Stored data
+ + + + + + +

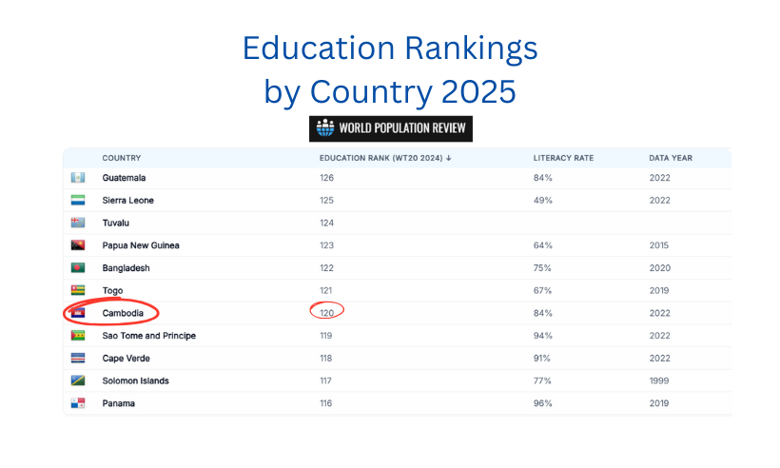Sort table by Literacy Rate header
Screen dimensions: 780x468
[x=563, y=158]
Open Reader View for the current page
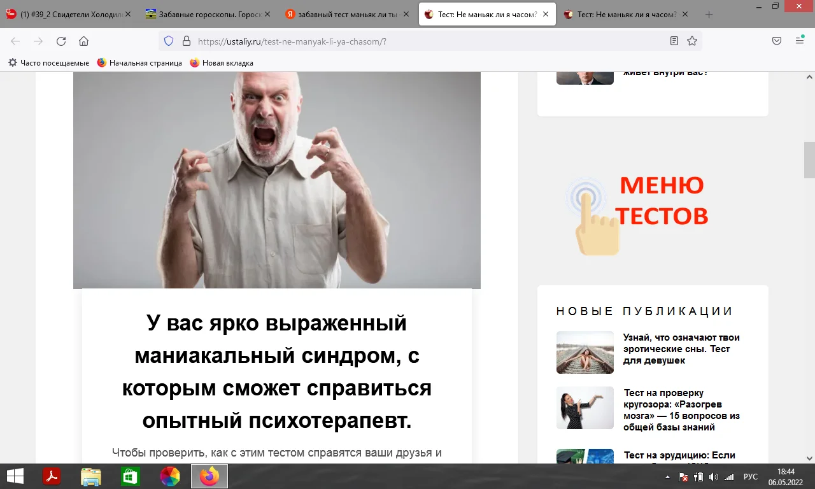The height and width of the screenshot is (489, 815). (x=674, y=40)
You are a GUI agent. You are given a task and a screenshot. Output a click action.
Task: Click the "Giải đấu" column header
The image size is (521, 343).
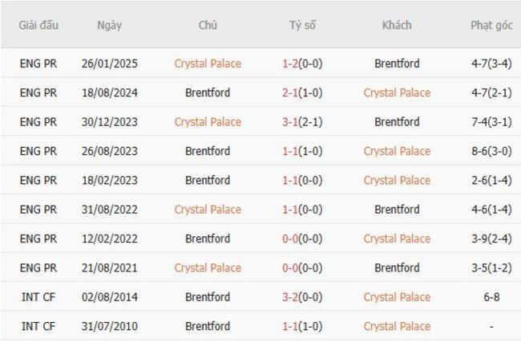(x=38, y=25)
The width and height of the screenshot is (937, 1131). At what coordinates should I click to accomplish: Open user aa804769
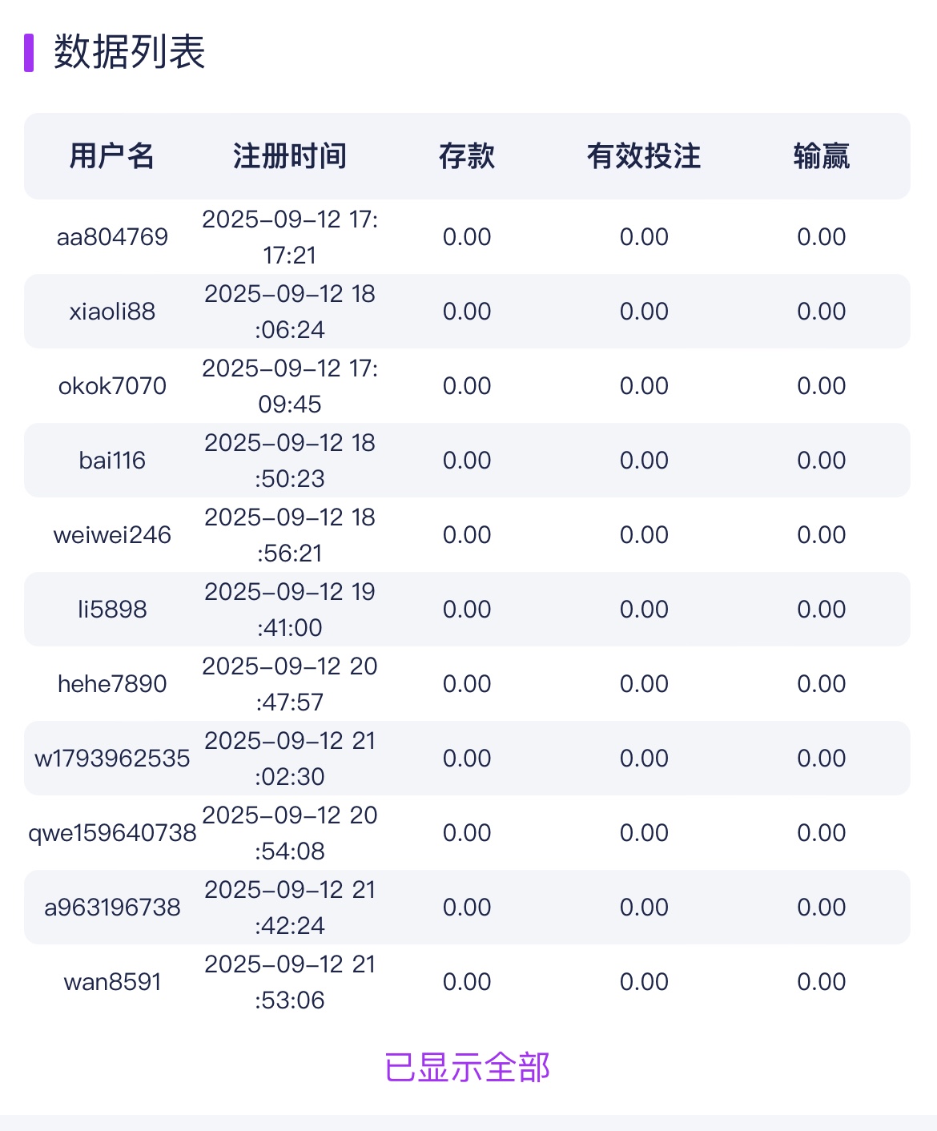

+ + + + + + +

From the line holding "Open Reader View for the current page" to the final line of the data above, give each line again exactly, both ends included, and drop the pictures.

OUTPUT FOR THIS EXERCISE:
Open Reader View for the current page
The height and width of the screenshot is (489, 815). (x=674, y=40)
You are a GUI agent. You are given a task and a screenshot. Output a click action.
Task: Click the "Giải đấu" column header
The image size is (521, 343).
(x=38, y=25)
The width and height of the screenshot is (937, 1131). At what coordinates should I click to accomplish: Open user aa804769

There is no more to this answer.